▶ TASK INPUT:
********

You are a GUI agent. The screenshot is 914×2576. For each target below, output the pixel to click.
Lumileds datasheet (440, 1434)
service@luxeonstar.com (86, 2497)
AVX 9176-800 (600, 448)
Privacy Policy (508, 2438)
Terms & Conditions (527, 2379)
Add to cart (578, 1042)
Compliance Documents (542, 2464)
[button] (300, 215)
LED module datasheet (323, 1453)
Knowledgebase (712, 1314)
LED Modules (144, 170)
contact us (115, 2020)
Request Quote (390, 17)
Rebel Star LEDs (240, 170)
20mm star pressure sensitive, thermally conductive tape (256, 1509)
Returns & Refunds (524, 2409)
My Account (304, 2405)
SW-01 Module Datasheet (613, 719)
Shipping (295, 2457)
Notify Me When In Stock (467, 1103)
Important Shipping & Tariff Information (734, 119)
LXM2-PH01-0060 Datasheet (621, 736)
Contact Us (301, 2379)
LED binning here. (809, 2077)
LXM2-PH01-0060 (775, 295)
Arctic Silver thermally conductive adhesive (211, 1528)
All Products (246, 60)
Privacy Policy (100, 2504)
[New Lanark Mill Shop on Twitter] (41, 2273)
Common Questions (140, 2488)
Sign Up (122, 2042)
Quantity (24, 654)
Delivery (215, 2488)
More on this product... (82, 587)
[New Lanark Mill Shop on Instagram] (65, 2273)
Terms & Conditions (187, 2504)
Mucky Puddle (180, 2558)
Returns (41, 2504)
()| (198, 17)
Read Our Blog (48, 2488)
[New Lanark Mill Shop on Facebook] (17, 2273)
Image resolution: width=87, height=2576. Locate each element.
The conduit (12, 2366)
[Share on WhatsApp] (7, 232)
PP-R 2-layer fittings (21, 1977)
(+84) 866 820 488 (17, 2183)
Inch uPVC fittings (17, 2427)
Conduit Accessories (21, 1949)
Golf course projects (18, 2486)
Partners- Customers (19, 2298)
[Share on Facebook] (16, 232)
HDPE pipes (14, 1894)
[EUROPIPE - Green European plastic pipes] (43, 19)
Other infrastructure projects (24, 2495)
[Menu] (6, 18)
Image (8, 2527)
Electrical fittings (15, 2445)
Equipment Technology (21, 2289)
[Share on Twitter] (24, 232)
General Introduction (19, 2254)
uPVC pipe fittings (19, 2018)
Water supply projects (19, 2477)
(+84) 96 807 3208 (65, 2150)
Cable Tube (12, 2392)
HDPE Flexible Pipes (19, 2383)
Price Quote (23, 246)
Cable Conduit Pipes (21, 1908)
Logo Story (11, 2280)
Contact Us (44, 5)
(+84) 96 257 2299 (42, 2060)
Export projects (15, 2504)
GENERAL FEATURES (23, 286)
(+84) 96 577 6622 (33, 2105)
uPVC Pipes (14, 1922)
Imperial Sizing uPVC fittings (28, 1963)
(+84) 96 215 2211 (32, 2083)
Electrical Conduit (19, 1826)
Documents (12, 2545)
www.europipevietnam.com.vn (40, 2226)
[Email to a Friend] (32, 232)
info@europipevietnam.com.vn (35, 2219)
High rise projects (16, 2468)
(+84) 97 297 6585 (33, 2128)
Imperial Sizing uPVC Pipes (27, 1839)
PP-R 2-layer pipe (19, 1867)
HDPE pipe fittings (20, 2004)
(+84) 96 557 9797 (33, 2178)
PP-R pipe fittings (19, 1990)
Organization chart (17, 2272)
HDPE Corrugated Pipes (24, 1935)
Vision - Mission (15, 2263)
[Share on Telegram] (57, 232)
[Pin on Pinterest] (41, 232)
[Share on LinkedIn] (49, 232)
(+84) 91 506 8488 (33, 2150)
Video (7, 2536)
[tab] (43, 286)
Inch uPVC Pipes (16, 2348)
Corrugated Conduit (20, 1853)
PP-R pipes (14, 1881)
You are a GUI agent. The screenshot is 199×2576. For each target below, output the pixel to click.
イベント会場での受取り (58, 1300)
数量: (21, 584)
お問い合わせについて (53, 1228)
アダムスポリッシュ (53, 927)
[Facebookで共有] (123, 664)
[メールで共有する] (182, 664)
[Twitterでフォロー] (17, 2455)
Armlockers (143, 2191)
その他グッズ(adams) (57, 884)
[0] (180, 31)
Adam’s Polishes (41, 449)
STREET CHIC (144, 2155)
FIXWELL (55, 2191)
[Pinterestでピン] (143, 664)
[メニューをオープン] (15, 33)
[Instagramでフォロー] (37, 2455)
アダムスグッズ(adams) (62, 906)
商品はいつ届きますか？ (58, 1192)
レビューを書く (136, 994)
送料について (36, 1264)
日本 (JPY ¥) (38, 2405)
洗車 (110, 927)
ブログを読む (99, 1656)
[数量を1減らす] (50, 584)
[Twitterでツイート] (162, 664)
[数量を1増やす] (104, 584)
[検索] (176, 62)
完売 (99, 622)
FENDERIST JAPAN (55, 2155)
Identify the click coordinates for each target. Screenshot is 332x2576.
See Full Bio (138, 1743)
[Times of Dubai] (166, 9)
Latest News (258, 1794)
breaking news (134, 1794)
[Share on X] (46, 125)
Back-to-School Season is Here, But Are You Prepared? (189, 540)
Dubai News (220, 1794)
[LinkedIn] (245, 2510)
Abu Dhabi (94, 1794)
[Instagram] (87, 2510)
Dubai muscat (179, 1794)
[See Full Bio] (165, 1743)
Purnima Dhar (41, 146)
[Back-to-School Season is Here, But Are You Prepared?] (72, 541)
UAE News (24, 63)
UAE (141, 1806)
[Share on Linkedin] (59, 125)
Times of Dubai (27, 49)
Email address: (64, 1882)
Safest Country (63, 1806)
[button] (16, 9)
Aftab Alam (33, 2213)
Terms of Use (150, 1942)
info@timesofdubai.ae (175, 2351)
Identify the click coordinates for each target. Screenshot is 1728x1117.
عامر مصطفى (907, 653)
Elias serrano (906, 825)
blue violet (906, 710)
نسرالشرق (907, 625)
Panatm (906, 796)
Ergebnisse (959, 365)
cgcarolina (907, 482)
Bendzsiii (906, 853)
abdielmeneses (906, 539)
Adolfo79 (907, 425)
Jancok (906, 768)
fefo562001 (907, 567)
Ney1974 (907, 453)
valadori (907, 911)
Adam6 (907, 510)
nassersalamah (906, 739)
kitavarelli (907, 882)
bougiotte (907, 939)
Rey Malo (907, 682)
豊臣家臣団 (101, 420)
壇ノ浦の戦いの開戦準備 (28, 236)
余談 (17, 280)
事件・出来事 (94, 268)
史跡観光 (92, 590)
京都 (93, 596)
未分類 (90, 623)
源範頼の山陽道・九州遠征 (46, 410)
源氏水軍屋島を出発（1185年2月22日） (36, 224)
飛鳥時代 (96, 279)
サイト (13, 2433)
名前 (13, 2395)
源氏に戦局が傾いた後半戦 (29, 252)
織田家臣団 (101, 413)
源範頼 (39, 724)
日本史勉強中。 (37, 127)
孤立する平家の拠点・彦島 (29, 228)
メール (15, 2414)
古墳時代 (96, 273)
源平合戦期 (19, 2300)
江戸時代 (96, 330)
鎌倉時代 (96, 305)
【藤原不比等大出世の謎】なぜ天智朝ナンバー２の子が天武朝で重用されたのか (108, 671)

********

▶ PROBLEM DETAILS: Could you write out all the data exactly as it is given?

▶ TASK ANSWER:
You are a GUI agent. The screenshot is 914×2576. For each target below, output the pixel to click.
Lumileds datasheet (440, 1434)
service@luxeonstar.com (86, 2497)
AVX 9176-800 (600, 448)
Privacy Policy (508, 2438)
Terms & Conditions (527, 2379)
Add to cart (578, 1042)
Compliance Documents (542, 2464)
[button] (300, 215)
LED module datasheet (323, 1453)
Knowledgebase (712, 1314)
LED Modules (144, 170)
contact us (115, 2020)
Request Quote (390, 17)
Rebel Star LEDs (240, 170)
20mm star pressure sensitive, thermally conductive tape (256, 1509)
Returns & Refunds (524, 2409)
My Account (304, 2405)
SW-01 Module Datasheet (613, 719)
Shipping (295, 2457)
Notify Me When In Stock (467, 1103)
Important Shipping & Tariff Information (734, 119)
LXM2-PH01-0060 Datasheet (621, 736)
Contact Us (301, 2379)
LED binning here. (809, 2077)
LXM2-PH01-0060 (775, 295)
Arctic Silver thermally conductive adhesive (211, 1528)
All Products (246, 60)
Privacy Policy (100, 2504)
[New Lanark Mill Shop on Twitter] (41, 2273)
Common Questions (140, 2488)
Sign Up (122, 2042)
Quantity (24, 654)
Delivery (215, 2488)
More on this product... (82, 587)
[New Lanark Mill Shop on Instagram] (65, 2273)
Terms & Conditions (187, 2504)
Mucky Puddle (180, 2558)
Returns (41, 2504)
()| (198, 17)
Read Our Blog (48, 2488)
[New Lanark Mill Shop on Facebook] (17, 2273)
Image resolution: width=87, height=2576. Locate each element.
The conduit (12, 2366)
[Share on WhatsApp] (7, 232)
PP-R 2-layer fittings (21, 1977)
(+84) 866 820 488 (17, 2183)
Inch uPVC fittings (17, 2427)
Conduit Accessories (21, 1949)
Golf course projects (18, 2486)
Partners- Customers (19, 2298)
[Share on Facebook] (16, 232)
HDPE pipes (14, 1894)
[EUROPIPE - Green European plastic pipes] (43, 19)
Other infrastructure projects (24, 2495)
[Menu] (6, 18)
Image (8, 2527)
Electrical fittings (15, 2445)
Equipment Technology (21, 2289)
[Share on Twitter] (24, 232)
General Introduction (19, 2254)
uPVC pipe fittings (19, 2018)
Water supply projects (19, 2477)
(+84) 96 807 3208 (65, 2150)
Cable Tube (12, 2392)
HDPE Flexible Pipes (19, 2383)
Price Quote (23, 246)
Cable Conduit Pipes (21, 1908)
Logo Story (11, 2280)
Contact Us (44, 5)
(+84) 96 257 2299 (42, 2060)
Export projects (15, 2504)
GENERAL FEATURES (23, 286)
(+84) 96 577 6622 (33, 2105)
uPVC Pipes (14, 1922)
Imperial Sizing uPVC fittings (28, 1963)
(+84) 96 215 2211 (32, 2083)
Electrical Conduit (19, 1826)
Documents (12, 2545)
www.europipevietnam.com.vn (40, 2226)
[Email to a Friend] (32, 232)
info@europipevietnam.com.vn (35, 2219)
High rise projects (16, 2468)
(+84) 97 297 6585 (33, 2128)
Imperial Sizing uPVC Pipes (27, 1839)
PP-R 2-layer pipe (19, 1867)
HDPE pipe fittings (20, 2004)
(+84) 96 557 9797 (33, 2178)
PP-R pipe fittings (19, 1990)
Organization chart (17, 2272)
HDPE Corrugated Pipes (24, 1935)
Vision - Mission (15, 2263)
[Share on Telegram] (57, 232)
[Pin on Pinterest] (41, 232)
[Share on LinkedIn] (49, 232)
(+84) 91 506 8488 (33, 2150)
Video (7, 2536)
[tab] (43, 286)
Inch uPVC Pipes (16, 2348)
Corrugated Conduit (20, 1853)
PP-R pipes (14, 1881)
You are a GUI agent. The screenshot is 199×2576. For each target below, output the pixel to click.
イベント会場での受取り (58, 1300)
数量: (21, 584)
お問い合わせについて (53, 1228)
アダムスポリッシュ (53, 927)
[Facebookで共有] (123, 664)
[メールで共有する] (182, 664)
[Twitterでフォロー] (17, 2455)
Armlockers (143, 2191)
その他グッズ(adams) (57, 884)
[0] (180, 31)
Adam’s Polishes (41, 449)
STREET CHIC (144, 2155)
FIXWELL (55, 2191)
[Pinterestでピン] (143, 664)
[メニューをオープン] (15, 33)
[Instagramでフォロー] (37, 2455)
アダムスグッズ(adams) (62, 906)
商品はいつ届きますか？ (58, 1192)
レビューを書く (136, 994)
送料について (36, 1264)
日本 (JPY ¥) (38, 2405)
洗車 (110, 927)
ブログを読む (99, 1656)
[数量を1減らす] (50, 584)
[Twitterでツイート] (162, 664)
[数量を1増やす] (104, 584)
[検索] (176, 62)
完売 (99, 622)
FENDERIST JAPAN (55, 2155)
Identify the click coordinates for each target. Screenshot is 332x2576.
See Full Bio (138, 1743)
[Times of Dubai] (166, 9)
Latest News (258, 1794)
breaking news (134, 1794)
[Share on X] (46, 125)
Back-to-School Season is Here, But Are You Prepared? (189, 540)
Dubai News (220, 1794)
[LinkedIn] (245, 2510)
Abu Dhabi (94, 1794)
[Instagram] (87, 2510)
Dubai muscat (179, 1794)
[See Full Bio] (165, 1743)
Purnima Dhar (41, 146)
[Back-to-School Season is Here, But Are You Prepared?] (72, 541)
UAE News (24, 63)
UAE (141, 1806)
[Share on Linkedin] (59, 125)
Times of Dubai (27, 49)
Email address: (64, 1882)
Safest Country (63, 1806)
[button] (16, 9)
Aftab Alam (33, 2213)
Terms of Use (150, 1942)
info@timesofdubai.ae (175, 2351)
Identify the click coordinates for each target. Screenshot is 1728x1117.
عامر مصطفى (907, 653)
Elias serrano (906, 825)
blue violet (906, 710)
نسرالشرق (907, 625)
Panatm (906, 796)
Ergebnisse (959, 365)
cgcarolina (907, 482)
Bendzsiii (906, 853)
abdielmeneses (906, 539)
Adolfo79 (907, 425)
Jancok (906, 768)
fefo562001 (907, 567)
Ney1974 (907, 453)
valadori (907, 911)
Adam6 (907, 510)
nassersalamah (906, 739)
kitavarelli (907, 882)
bougiotte (907, 939)
Rey Malo (907, 682)
豊臣家臣団 (101, 420)
壇ノ浦の戦いの開戦準備 (28, 236)
余談 (17, 280)
事件・出来事 (94, 268)
史跡観光 (92, 590)
京都 (93, 596)
未分類 (90, 623)
源範頼の山陽道・九州遠征 (46, 410)
源氏水軍屋島を出発（1185年2月22日） (36, 224)
飛鳥時代 (96, 279)
サイト (13, 2433)
名前 (13, 2395)
源氏に戦局が傾いた後半戦 (29, 252)
織田家臣団 (101, 413)
源範頼 (39, 724)
日本史勉強中。 (37, 127)
孤立する平家の拠点・彦島 (29, 228)
メール (15, 2414)
古墳時代 (96, 273)
源平合戦期 (19, 2300)
江戸時代 (96, 330)
鎌倉時代 (96, 305)
【藤原不比等大出世の謎】なぜ天智朝ナンバー２の子が天武朝で重用されたのか (108, 671)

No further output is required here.